Build fighting students’ unions

As well as the wider workers’ movement, fighting organisations must be established within our schools, colleges and universities. We call on all students to get organised by forming and joining democratic students’ unions, through which action can be coordinated and our right to protest defended.

We call for the building of a fighting, national students’ union, to link the struggles within secondary schools, FE and HE colleges across the country in a national campaign against education cuts and for free education for all. Importantly, action should be coordinated with the teachers’ and lecturers’ unions, like the National Education Union and Universities and Colleges Union. Socialist Party members campaign for all of this within Socialist Students, based in colleges and universities up and down England and Wales.

Finally, we must look towards building fighting political representation.

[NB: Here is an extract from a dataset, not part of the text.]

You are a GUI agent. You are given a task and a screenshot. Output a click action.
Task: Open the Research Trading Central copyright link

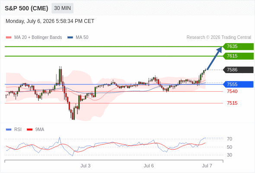219,38
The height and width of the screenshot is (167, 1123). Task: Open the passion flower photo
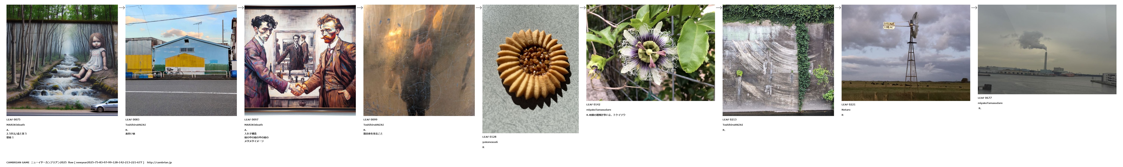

It is clear that the Labour Party under Starmer offers no alternative to the ‘business as usual’ capitalism which has dominated our politics for several decades. Our task now is to build towards a new mass workers’ party that can challenge the status quo, by putting forward a clear socialist alternative for young workers and students.

TUSC

Young members of the Socialist Party will take part in the Trade Unionist and Socialist Coalition in next May’s council elections to start the process of building a new party of the working class. We call on young socialists, many who will have been inspired by Corbyn, to stand against right-wing Labour and the Tories, and fight for socialist policies in their local communities and at the ballot box.